完全に冷静さを失っている俺にアレッサ、カール、ヨハンが割って入る。
「別に大丈夫じゃん! シルフ隊長は何も変わっていないし、それにリリーに会わせてあげられるって、
それってすごいことじゃない! あの子絶対に喜ぶよ!」
「そうだぜ、ちょっと落ち着けって!」
たしかにグンター氏の霊魂を吸収しても、シルフ隊長には何の変化もない。
先程から困り果てて頭をかいている彼を見ると、こんな芸当をするのは今に始まったことではないのだろう。
俺は諦めのため息をつくと、シルフ隊長の肩をガッと再び掴んだ。
真剣な顔で。
「シルフ隊長…」
「は、はい!」
「本来、死者の魂に干渉できるのは、我が国において一部の僧侶や神職しか許されておりません。
つまり、ヘルトにおいて死霊術のたぐいは外法、法に触れるのです。
くれぐれも、我々以外の前で容易に見せることはお控えなさってください」
「はい、心得ました…、エアンスト…。
ただ、私に触れてしまったことで皆さんもある程度魂に干渉できるようになってしまったと思われます」
「そ、それはどの程度ですか…?」
「おそらく、意識ある霊魂であれば意思疎通可能です。
幽鬼との戦闘や死霊術の影響を受けている者を見分けることなども可能です。
もしかしたら、魔法の潜在非能力者を見分けることもできるかもしれません」
「シルフ隊長のように、魂を取り込むことも可能ですか?」
「それは不可能です。
エアンストが危惧する通り、危険ですからそもそも行わない方がいいかと」
「危険だとわかっているのにー!」
「だー! もういいじゃん! 寒いし疲れたし早く移動しようよ!」
再び説教モードで彼の肩を揺さぶる俺をカールとヨハンが羽交い締めにし、アレッサが引き剥がした。

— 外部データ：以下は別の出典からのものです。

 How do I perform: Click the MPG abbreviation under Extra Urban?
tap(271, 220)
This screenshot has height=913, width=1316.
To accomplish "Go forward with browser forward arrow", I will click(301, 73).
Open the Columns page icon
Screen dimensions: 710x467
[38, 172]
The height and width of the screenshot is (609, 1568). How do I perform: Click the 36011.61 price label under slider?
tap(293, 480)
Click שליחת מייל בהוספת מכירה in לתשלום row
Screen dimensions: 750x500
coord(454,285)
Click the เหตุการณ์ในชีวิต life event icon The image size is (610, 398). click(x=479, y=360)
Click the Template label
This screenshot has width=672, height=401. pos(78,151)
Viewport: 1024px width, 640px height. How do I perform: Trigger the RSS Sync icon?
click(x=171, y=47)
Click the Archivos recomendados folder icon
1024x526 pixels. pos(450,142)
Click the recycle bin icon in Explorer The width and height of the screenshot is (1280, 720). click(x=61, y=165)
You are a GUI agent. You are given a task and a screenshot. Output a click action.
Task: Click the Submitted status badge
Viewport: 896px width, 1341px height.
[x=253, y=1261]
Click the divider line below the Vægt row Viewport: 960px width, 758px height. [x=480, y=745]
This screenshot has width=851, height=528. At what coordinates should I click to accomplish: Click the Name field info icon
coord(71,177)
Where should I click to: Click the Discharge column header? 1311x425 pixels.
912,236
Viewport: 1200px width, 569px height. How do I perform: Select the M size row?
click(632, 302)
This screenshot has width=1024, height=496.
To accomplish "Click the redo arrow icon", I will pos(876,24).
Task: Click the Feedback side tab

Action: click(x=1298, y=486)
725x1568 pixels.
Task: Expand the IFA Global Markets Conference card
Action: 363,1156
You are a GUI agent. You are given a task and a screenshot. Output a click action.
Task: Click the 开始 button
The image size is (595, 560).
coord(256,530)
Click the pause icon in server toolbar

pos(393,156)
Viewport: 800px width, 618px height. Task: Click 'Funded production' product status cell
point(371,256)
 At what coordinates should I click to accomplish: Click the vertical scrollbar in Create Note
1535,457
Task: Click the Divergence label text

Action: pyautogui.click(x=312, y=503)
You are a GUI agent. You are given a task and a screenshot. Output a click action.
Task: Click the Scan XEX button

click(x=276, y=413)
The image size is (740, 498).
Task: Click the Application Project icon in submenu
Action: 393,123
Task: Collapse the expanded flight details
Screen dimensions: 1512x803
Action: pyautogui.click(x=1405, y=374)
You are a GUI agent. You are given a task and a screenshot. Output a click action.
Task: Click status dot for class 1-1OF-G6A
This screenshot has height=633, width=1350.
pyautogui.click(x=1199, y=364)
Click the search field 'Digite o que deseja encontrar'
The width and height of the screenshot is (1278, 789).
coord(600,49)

確かにもう日が落ちる、この場所も元々はグリフォンの巣だった場所だ。
疲労困憊の今の状況では戦うのは難しい、早く離れよう。
「ヨハン、この場所からだと東と北、どっちの野営地が近い?」
「圧倒的に北。
というより、この周囲の狩り場のために設置された場所じゃないかな」
「シルフ隊長、いかがでしょうか」
「ええ、そちらへ移動しましょう」
急斜面を下りながらさらに北上、また森林に入ったところで地図が指し示す場所についた。
が、野営地らしきものはどこにも見当たらない。
俺たちは当たりをうろうろ、周囲を警戒しながら探す。
「ねぇ、ここじゃない? 斜面の横穴」
木々に隠れて見えなかったが、斜面の横穴に木製の扉が設置されている。
煙突のような穴もあるから、中で火がたけそうだな。
一応、警戒しながら扉を開ける。
左手に出した火炎の明かりで中を見るが、何もいない。
「よし、大丈夫そうだ、入ろう」
「結構広いね。
これなら全員で雑魚寝できるんじゃない?」
「薪もあるな、助かる。
暖炉に火をつけよう」
レンガのストーブに薪を突っ込んで、火炎魔法で火をつける。
うん、室内に煙が充満するようなことはなさそうだ。
「カール、ヨハン、ちょっとよろしいですか?」
「あ、はいっす」
「なんでしょう?」
先に横穴の野営地に入っていた4人に、ドアを開けたシルフ隊長がカールとヨハンに声をかけた。
「完全に日が落ちる前に動物を一匹狩りたいのです。
私の弓と…、ここにも備品の矢が何本かあるのでそれを持ってついてきてもらえますか。
アレッサとエアンストは食事と寝床の準備をお願いします」
「承知しましたが…、こんな時間に土地勘のない場所で狩りなど危険では?」
「大丈夫です。グンター氏の魂が付いていてくれますから」
「そ、そんなことが可能なのですか…」
なんと、取り込んだ魂の知識まで使役できるのか。
カールとヨハンが重そうなバックパックをドサッと落とす。
「んじゃ、行ってくるわ。
食料は俺のバックパック、水とかはヨハンのに入ってっから。
うまいメシよろしく。 …俺、吐いちまって腹ペコだからさ、へへへ」
「あ、僕の荷物には付呪済みのマナ鉱石が入ってるけど、さわるなよ。
とくにエアンストな」
そう告げると足早にシルフ隊長を追いかけて二人は出ていった。
くっ、ヨハンのやつ、俺が飲み屋で付呪鉱石を暴走させそうになって俺を信用してないな…。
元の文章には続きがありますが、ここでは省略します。